Researchers identify mechanism that regulates how neural circuits between the retina and brain form

(PhysOrg.com) -- Virginia Commonwealth University School of Medicine researchers have identified a mechanism that regulates the formation of a specific neural circuit, taking researchers a step closer to understanding how the human brain works.

By studying the visual system, Michael A. Fox, Ph.D., assistant professor in the Department of Anatomy and Neurobiology, and his research team have been working to create a road map for classes of neurons in the retina – a challenging task despite the breadth of research focused on circuit formation in the visual system.

The human brain has billions of neurons that connect with each other in very precise, stereotyped patterns. The network of connections between specific groups of neurons, called neural circuits, are responsible for very specific behaviors, such as our ability to sense the environment, to move or even to assemble memories. For this reason, it is critical that these neural circuits be correctly generated during brain development.

According to Fox, with billions of neurons, and each capable of generating thousands of connections, it is often extremely difficult to identify the cues that allow the correct partner neurons to find each other and form lasting connections, called synapses.

Now, in a new study published online in the Jan. 12 issue of The Journal of Neuroscience, Fox and his team report a mechanism by which a set of axons can target a correct region of the brain, and therefore form a precise, specific neural circuit. Specifically, the team identified a cue called reelin that was necessary for axons from one class of retinal neurons to target the correct region of the brain.

“To date, this is the first cue to be involved in what we call class-specific targeting of axons in the visual system,” said Fox.

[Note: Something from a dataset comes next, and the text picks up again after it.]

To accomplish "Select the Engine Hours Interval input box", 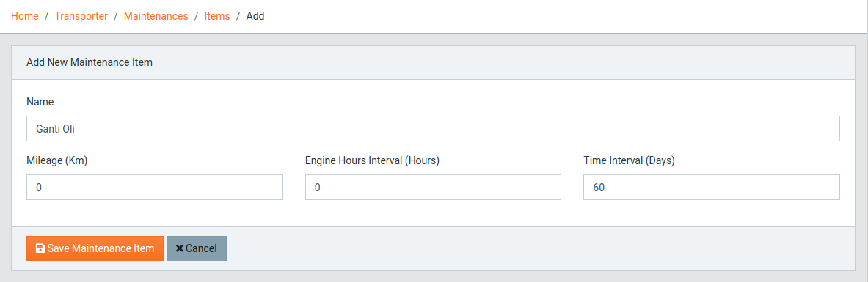I will [433, 188].

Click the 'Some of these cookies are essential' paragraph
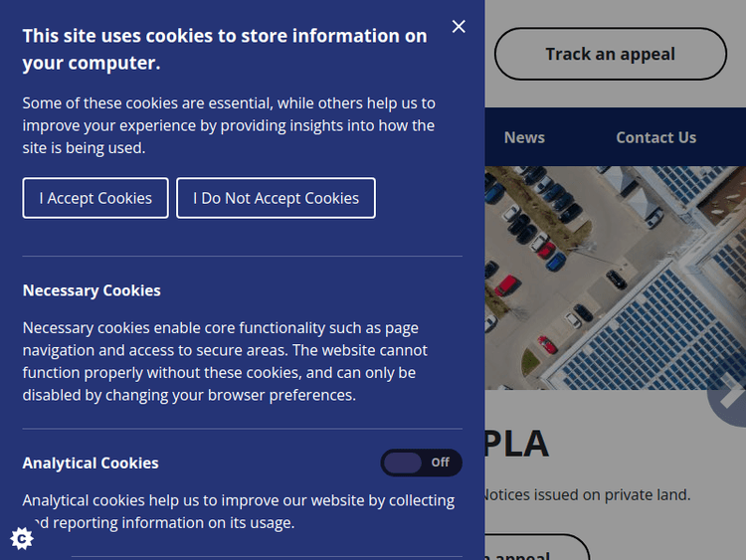pos(229,125)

“These findings may also provide novel clues into how parts of the brain function - to understand brain function we have to know which neurons are connected into circuits. Equally important, our findings may also lay the foundation for regenerative studies,” he said.

Using a mouse model, the team compared molecules in regions of the brain that were conducive to the growth of axons from some classes of retinal neurons against adjacent regions that inhibited axonal growth.

According to Fox, there are a number of diseases, such as glaucoma, that affect neurons in the retina and lead to visual impairment or even blindness. In glaucoma, pressure buildup in the eye damages and kills the retinal neurons that connect with targets in the brain.

Researchers are investigating ways to potentially cure glaucoma and related diseases by replacing dead or diseased cells with stem cells.

“While much progress has been made in the efforts to harness the pluripotent capacity of stem cells, to incorporate stem cells into diseased tissue, and to induce them to differentiate into the correct types of neurons, we still need to know how to get the new retinal neurons to incorporate into correct neural circuits,” said Fox.

“This means we will need to know exactly how each neuron finds its appropriate target neuron. We are a long way from knowing just how to do this, but our study moves us one step closer,” he said.

Next for Fox and his team will be to use some of the data collected to further explore the role of other cues in the targeting of other classes of these axons. Eventually, they hope to learn exactly how each axon finds the right target region or neuron in the brain.